その声は新幹線の走行音すら押しのけ、はっきりと晴人の耳に届いた。


「成人平均の十倍以上だ」


淡々とした口調。だがその言葉には、測り知れない現実の重みが込められていた。


晴人は言葉を失った。


胸の奥を圧迫するような重さが、次第に息苦しさを増していく。


塔矢が、瞳を細めたまま続けた。


その目は、まるで未来の惨劇を予見するかのような冷たい光を宿していた。


「魂量が過剰な人間は、やがて守護霊と同化する。そして──」


塔矢はそこまで言うと、口を噤んだ。


再び車内には、わずかなレールの響きだけが満ちた。


代わりに琴音が短く告げた。


その声は細く、それでいてどこか刺すような鋭さを含んでいた。


「天使が降りるの」


晴人の喉が、きゅっと詰まった。


その言葉を聞いた瞬間、頭の奥に研修棟で見た映像がよみがえる。


巨大な幾何学の怪物が、空から降り立ち、まばゆい光を放ちながら街を薙ぎ払い、大地を裂き、人々の悲鳴が空気を満たしていく。

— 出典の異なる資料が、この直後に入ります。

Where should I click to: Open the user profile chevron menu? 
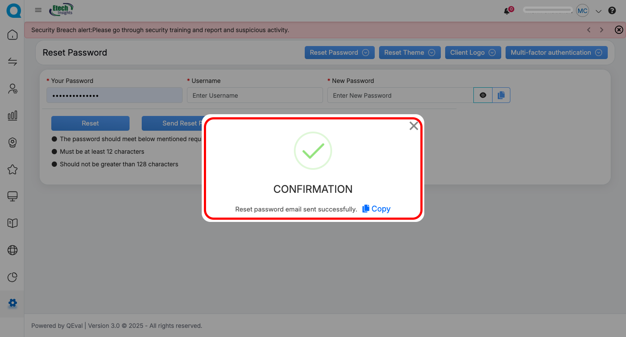pyautogui.click(x=599, y=11)
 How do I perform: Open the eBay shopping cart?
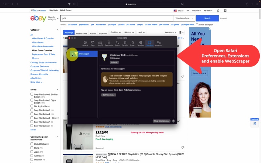[x=225, y=11]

耳の奥で、その光景の残響が再生されるように、微かに震える音が響いていた。


塔矢は、はっきりと言った。


「今回の任務は、高木勇人の同化を阻止することだ。それが、災害を防ぐ唯一の道だ」


その言葉は、鋭利な刃物のように空気を切り裂き、晴人の心を冷たく切りつけた。